Мороженое для покупателей Раиса Сергеевна готовила иначе: тщательно, но без нажима заглаживала в формочку и выдавливала порцию, облегченную в весе.

Хахаль Раисы Сергеевны, дядя Миня, восхищался тем, как она торгует:

- Не мороженое накладываешь - золото куешь.

А денег на содержание семьи Раисе Сергеевне все-таки не хватало. Велики расходы: на еду, на одежду, на оплату трудов бабушки Кирьяновны, обихаживающей ее детишек, себе на наряды - еще молода.

Из киоска Раиса Сергеевна редко возвращалась веселая. Издали, завидев кого-нибудь из своих ребят, начинала браниться, еще не зная даже, ладно ли они вели себя, убрано ли в комнате. Она ругалась для острастки, со зла на вдовью недолю, по невоспитанности: росла в приюте, до замужества жила в няньках - не видела покоя, да и после замужества было у нее мало радостей. Виноваты ли в чем, нет ли - дети прятались под кровать.
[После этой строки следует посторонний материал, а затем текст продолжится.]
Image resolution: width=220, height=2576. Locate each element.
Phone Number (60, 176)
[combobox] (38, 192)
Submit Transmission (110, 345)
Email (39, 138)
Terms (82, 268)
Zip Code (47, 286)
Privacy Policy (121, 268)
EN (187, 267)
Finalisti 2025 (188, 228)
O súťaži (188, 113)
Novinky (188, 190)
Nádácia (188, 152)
Заступалась Кирьяновна - ей перепадало. Из-за этого, как ни любила ребят, отказалась Кирьяновна ходить за ними.

Саня поступил в ремесленное училище, в группу столяров. Каким-то ребятам из их группы он якобы не понравился, и они задирали его, а когда он лез в драку - лупили.

Он начал пропускать занятия. В эти дни, опекаемый бабушкой Лукерьей Петровной, он околачивался у нас, дабы о его прогулах не узнала Раиса Сергеевна, да и потому, что тогда бы ему негде было поесть, а бабушка, по ее же словам, к о р м и л а е г о и з п о с л е д н е г о.
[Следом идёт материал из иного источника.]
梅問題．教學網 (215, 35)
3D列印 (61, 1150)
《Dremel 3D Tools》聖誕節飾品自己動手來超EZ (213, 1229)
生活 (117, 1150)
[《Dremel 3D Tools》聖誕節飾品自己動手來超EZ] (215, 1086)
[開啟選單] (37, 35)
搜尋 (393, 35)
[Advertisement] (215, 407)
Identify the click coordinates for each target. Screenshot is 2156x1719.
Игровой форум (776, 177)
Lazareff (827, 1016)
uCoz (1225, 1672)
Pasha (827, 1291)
Поначалу бабушка и Саня утаивали это и от меня. Но через несколько недель под клятву, что я не выдам его, мне сообщили о том, что Шурка сачкует. Когда удавалось выкроить немного времени и застать в столярке столяров, я не всегда заставал там Саню. Я вынес впечатление, что ребята в Саниной группе не хуже, чем в моей; никто не проявлял ко мне враждебности; правда, их шуточки и подковырки заставляли держаться начеку, но зачастую говорились они для взвеселения души, а не для того, чтобы унизить или оскорбить. Как-то, когда в студеных сумерках, спеша на завтрак, мы вместе подбежали к группе столяров, теснившейся подле входа в училище, ребята встретили Саню дружелюбным ревом, как встречают только с в о е г о. Однако на другой день он опять прогулял. Я выведал у Нины, что Шурка дрыхнул до десяти часов.
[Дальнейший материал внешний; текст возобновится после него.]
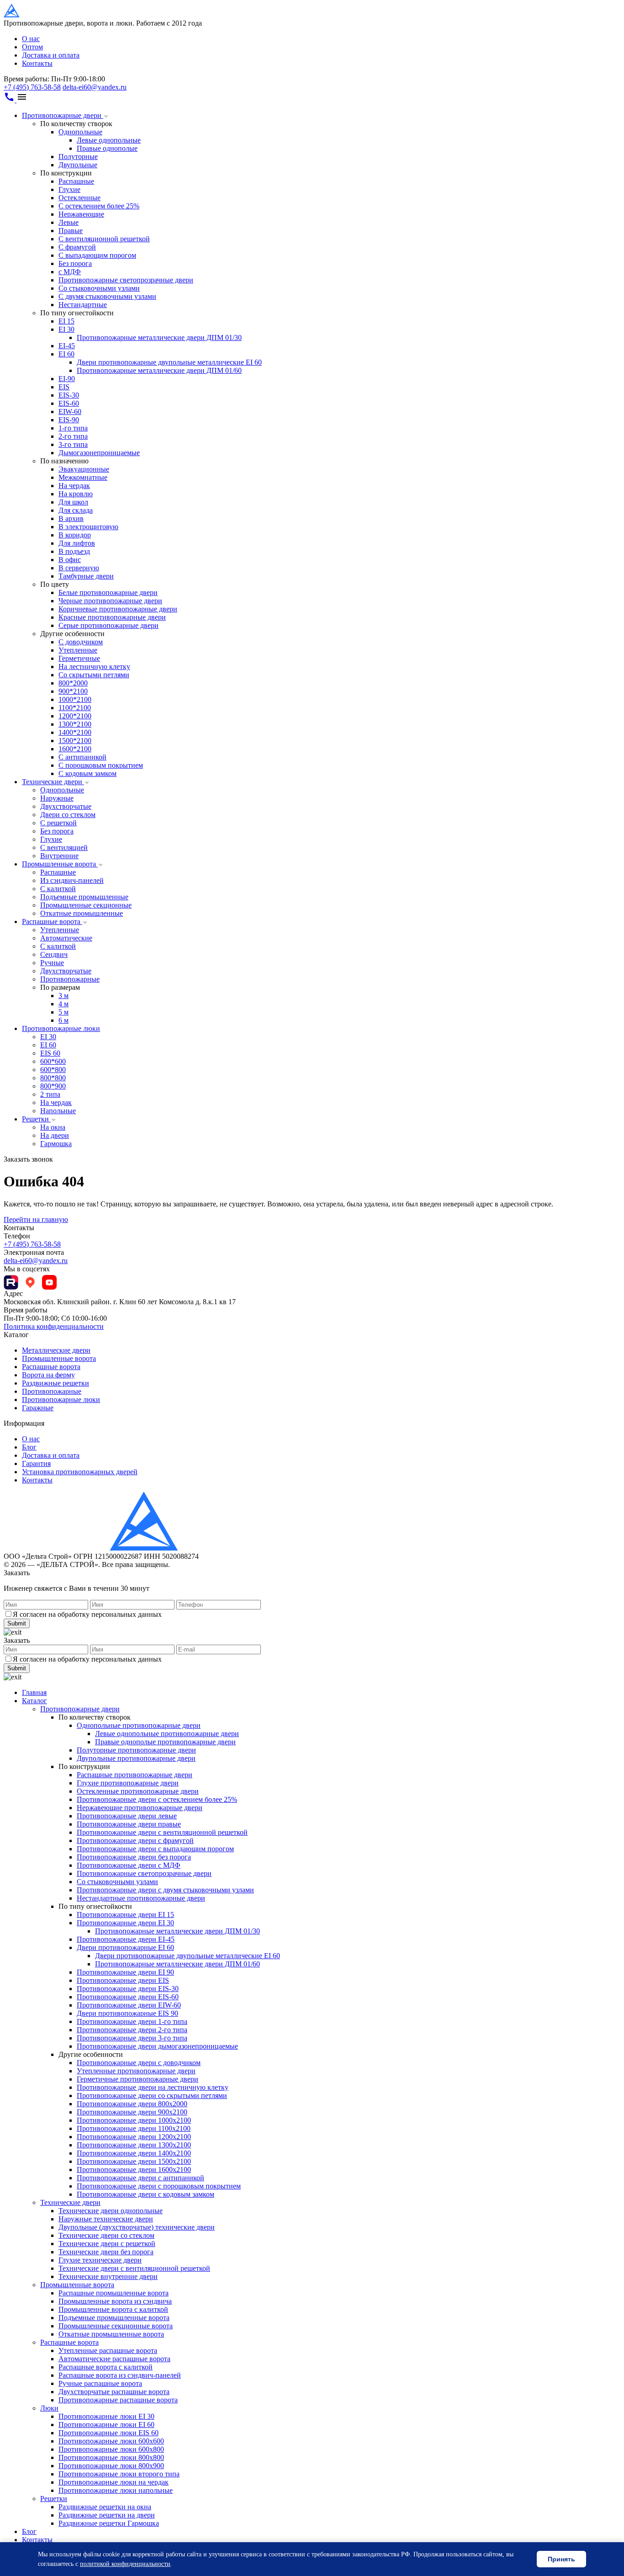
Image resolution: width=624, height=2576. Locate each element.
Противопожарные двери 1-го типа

Все мы, ремесленники, ежедневно находились в училище и на металлургическом комбинате с темна до темпа; нередко нас бросали в чужие цеха, где не хватало рабочих - ушли на фронт, и тогда мы не возвращались домой и ночью. Явно не по нутру Сане был напряженный распорядок училищной жизни и самая неожиданная металлургическая работа, хотя он и должен был ею гордиться, как гордились многие из нас: ведь мы помогали выходить из прорыва заводу, который варил военную сталь, катал из нее броню, штамповал башни танков, точил снаряды, лил мины…

Я пробовал увещевать Саню, даже бил его, но он не переменился. Я втолковывал бабушке, что она губит Саню тем, что пригревает и н а п а р ы в а е т - кормит его, но она стала пуще прежнего опекать. Саню, притом внушала, что все в бараке и ремесленном училище, включая Раису Сергеевну и меня, злые ему ненавистники и вороги. В конце концов он и совсем перестал ходить в училище.